A stickier issue speaks to the nature of public health recommendations. The better part of the salt controversy centered not on the size of the blood pressure reductions that could be achieved by eating less salt, but on whether it would improve our health to do so. Over the years, researchers have been unable to demonstrate that reducing salt improves health. The authors of a 1998 comprehensive meta-analysis on salt reduction published in The Journal of the American Medical Association concluded that “The optimum solution to the controversy are long-term trials with hard end points, such as stroke, acute myocardial infarction, and survival.”

This conclusion was echoed after the ASH meeting by Micky Alderman, a hypertension specialist at Albert Einstein College of Medicine in New York City and a past president of ASH. “They're suggesting as a remedy for 250 million people that they cut sodium intake in a half,” says Alderman, “and to do so solely on the basis of showing you can change blood pressure for a 30-day period, without even assessing any other potentially adverse consequences.

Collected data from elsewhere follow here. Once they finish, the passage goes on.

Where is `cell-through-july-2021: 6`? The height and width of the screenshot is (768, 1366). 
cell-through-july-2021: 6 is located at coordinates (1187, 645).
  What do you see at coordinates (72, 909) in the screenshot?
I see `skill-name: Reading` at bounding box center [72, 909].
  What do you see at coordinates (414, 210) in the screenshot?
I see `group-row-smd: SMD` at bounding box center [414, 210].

It seems to me it's a leap of faith.”

Although DASH-sodium investigators were much more sanguine about the health benefits of salt reduction, at least one agreed that Alderman's point was reasonable. Biostatistician William Vollmer of the Kaiser Permanente Center for Health Research in Portland told Science that he believes DASH-Sodium provides good evidence for recommending lower levels of salt intake. Nonetheless, he added, “it would be nice to see a good, controlled study that shows the long-term effects of a low-sodium diet. The issue has been raised. We can sit here and say it hasn't, or we can do a study that settles it once and for all.”